[Stored records]
Content starts

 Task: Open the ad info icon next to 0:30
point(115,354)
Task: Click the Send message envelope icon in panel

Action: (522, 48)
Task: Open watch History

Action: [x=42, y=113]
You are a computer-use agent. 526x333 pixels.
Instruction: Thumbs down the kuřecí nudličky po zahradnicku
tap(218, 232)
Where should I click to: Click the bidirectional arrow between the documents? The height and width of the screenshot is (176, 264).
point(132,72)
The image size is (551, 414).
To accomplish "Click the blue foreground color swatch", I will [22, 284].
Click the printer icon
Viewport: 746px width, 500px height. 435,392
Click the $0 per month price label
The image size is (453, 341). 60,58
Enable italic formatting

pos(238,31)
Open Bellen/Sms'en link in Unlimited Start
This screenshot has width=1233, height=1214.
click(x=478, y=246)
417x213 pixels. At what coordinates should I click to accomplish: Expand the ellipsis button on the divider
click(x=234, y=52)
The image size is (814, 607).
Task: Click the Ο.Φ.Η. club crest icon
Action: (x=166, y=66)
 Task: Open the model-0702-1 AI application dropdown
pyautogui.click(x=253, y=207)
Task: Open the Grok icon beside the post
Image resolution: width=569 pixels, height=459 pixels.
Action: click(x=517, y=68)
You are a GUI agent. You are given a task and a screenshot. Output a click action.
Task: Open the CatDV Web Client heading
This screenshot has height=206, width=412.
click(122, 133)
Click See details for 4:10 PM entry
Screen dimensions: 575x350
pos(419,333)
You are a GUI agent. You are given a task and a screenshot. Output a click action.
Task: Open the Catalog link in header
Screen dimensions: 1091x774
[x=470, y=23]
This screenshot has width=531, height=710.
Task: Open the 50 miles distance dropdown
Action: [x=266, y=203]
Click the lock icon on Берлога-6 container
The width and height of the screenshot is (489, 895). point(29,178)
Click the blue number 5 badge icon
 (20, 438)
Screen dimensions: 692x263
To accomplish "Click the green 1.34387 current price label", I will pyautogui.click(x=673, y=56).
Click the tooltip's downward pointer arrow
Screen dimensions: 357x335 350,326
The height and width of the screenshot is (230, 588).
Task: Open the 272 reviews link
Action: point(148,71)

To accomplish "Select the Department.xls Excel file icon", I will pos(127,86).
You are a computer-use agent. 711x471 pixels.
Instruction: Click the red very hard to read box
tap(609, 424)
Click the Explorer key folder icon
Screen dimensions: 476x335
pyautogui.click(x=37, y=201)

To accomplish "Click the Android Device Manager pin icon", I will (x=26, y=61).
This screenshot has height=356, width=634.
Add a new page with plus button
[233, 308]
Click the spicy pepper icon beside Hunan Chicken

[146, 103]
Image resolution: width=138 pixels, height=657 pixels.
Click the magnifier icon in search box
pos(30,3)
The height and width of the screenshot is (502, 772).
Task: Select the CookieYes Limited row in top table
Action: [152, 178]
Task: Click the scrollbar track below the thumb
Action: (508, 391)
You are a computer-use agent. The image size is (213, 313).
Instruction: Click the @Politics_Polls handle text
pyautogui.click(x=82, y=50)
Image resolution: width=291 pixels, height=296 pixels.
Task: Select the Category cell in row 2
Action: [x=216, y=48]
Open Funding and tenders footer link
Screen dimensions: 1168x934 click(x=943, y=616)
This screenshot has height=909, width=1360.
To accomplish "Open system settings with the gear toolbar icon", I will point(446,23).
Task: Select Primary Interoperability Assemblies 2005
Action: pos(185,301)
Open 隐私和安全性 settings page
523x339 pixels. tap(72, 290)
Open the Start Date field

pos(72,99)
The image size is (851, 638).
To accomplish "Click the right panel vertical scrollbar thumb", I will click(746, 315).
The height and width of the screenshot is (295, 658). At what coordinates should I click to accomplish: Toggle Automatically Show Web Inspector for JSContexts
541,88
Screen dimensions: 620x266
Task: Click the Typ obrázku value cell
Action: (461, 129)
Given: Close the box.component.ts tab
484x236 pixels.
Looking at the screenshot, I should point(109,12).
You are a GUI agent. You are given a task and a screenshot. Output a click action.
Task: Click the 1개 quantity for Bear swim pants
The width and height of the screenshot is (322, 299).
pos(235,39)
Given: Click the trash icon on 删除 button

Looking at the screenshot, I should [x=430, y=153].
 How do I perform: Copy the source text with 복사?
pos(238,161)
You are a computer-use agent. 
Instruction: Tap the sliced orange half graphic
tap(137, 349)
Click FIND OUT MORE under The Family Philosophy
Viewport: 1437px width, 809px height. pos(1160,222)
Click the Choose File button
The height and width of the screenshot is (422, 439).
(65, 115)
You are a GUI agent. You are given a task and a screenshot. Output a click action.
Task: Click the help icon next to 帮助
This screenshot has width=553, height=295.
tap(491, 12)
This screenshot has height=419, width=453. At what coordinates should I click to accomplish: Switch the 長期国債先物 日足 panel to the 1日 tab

Content ends

EXERCISE OBJECTIVE: Line by line, reproduce the records above exactly.

EXPECTED ANSWER:
 Task: Open the ad info icon next to 0:30
point(115,354)
Task: Click the Send message envelope icon in panel

Action: (522, 48)
Task: Open watch History

Action: [x=42, y=113]
You are a computer-use agent. 526x333 pixels.
Instruction: Thumbs down the kuřecí nudličky po zahradnicku
tap(218, 232)
Where should I click to: Click the bidirectional arrow between the documents? The height and width of the screenshot is (176, 264).
point(132,72)
The image size is (551, 414).
To accomplish "Click the blue foreground color swatch", I will [22, 284].
Click the printer icon
Viewport: 746px width, 500px height. 435,392
Click the $0 per month price label
The image size is (453, 341). 60,58
Enable italic formatting

pos(238,31)
Open Bellen/Sms'en link in Unlimited Start
This screenshot has width=1233, height=1214.
click(x=478, y=246)
417x213 pixels. At what coordinates should I click to accomplish: Expand the ellipsis button on the divider
click(x=234, y=52)
The image size is (814, 607).
Task: Click the Ο.Φ.Η. club crest icon
Action: (x=166, y=66)
 Task: Open the model-0702-1 AI application dropdown
pyautogui.click(x=253, y=207)
Task: Open the Grok icon beside the post
Image resolution: width=569 pixels, height=459 pixels.
Action: click(x=517, y=68)
You are a GUI agent. You are given a task and a screenshot. Output a click action.
Task: Open the CatDV Web Client heading
This screenshot has height=206, width=412.
click(122, 133)
Click See details for 4:10 PM entry
Screen dimensions: 575x350
pos(419,333)
You are a GUI agent. You are given a task and a screenshot. Output a click action.
Task: Open the Catalog link in header
Screen dimensions: 1091x774
[x=470, y=23]
This screenshot has width=531, height=710.
Task: Open the 50 miles distance dropdown
Action: [x=266, y=203]
Click the lock icon on Берлога-6 container
The width and height of the screenshot is (489, 895). point(29,178)
Click the blue number 5 badge icon
 (20, 438)
Screen dimensions: 692x263
To accomplish "Click the green 1.34387 current price label", I will pyautogui.click(x=673, y=56).
Click the tooltip's downward pointer arrow
Screen dimensions: 357x335 350,326
The height and width of the screenshot is (230, 588).
Task: Open the 272 reviews link
Action: point(148,71)

To accomplish "Select the Department.xls Excel file icon", I will pos(127,86).
You are a computer-use agent. 711x471 pixels.
Instruction: Click the red very hard to read box
tap(609, 424)
Click the Explorer key folder icon
Screen dimensions: 476x335
pyautogui.click(x=37, y=201)

To accomplish "Click the Android Device Manager pin icon", I will (x=26, y=61).
This screenshot has height=356, width=634.
Add a new page with plus button
[233, 308]
Click the spicy pepper icon beside Hunan Chicken

[146, 103]
Image resolution: width=138 pixels, height=657 pixels.
Click the magnifier icon in search box
pos(30,3)
The height and width of the screenshot is (502, 772).
Task: Select the CookieYes Limited row in top table
Action: [152, 178]
Task: Click the scrollbar track below the thumb
Action: (508, 391)
You are a computer-use agent. The image size is (213, 313).
Instruction: Click the @Politics_Polls handle text
pyautogui.click(x=82, y=50)
Image resolution: width=291 pixels, height=296 pixels.
Task: Select the Category cell in row 2
Action: [x=216, y=48]
Open Funding and tenders footer link
Screen dimensions: 1168x934 click(x=943, y=616)
This screenshot has height=909, width=1360.
To accomplish "Open system settings with the gear toolbar icon", I will point(446,23).
Task: Select Primary Interoperability Assemblies 2005
Action: pos(185,301)
Open 隐私和安全性 settings page
523x339 pixels. tap(72, 290)
Open the Start Date field

pos(72,99)
The image size is (851, 638).
To accomplish "Click the right panel vertical scrollbar thumb", I will click(746, 315).
The height and width of the screenshot is (295, 658). At what coordinates should I click to accomplish: Toggle Automatically Show Web Inspector for JSContexts
541,88
Screen dimensions: 620x266
Task: Click the Typ obrázku value cell
Action: (461, 129)
Given: Close the box.component.ts tab
484x236 pixels.
Looking at the screenshot, I should point(109,12).
You are a GUI agent. You are given a task and a screenshot. Output a click action.
Task: Click the 1개 quantity for Bear swim pants
The width and height of the screenshot is (322, 299).
pos(235,39)
Given: Click the trash icon on 删除 button

Looking at the screenshot, I should [x=430, y=153].
 How do I perform: Copy the source text with 복사?
pos(238,161)
You are a computer-use agent. 
Instruction: Tap the sliced orange half graphic
tap(137, 349)
Click FIND OUT MORE under The Family Philosophy
Viewport: 1437px width, 809px height. pos(1160,222)
Click the Choose File button
The height and width of the screenshot is (422, 439).
(65, 115)
You are a GUI agent. You are given a task and a screenshot. Output a click action.
Task: Click the help icon next to 帮助
This screenshot has width=553, height=295.
tap(491, 12)
This screenshot has height=419, width=453. At what coordinates should I click to accomplish: Switch the 長期国債先物 日足 panel to the 1日 tab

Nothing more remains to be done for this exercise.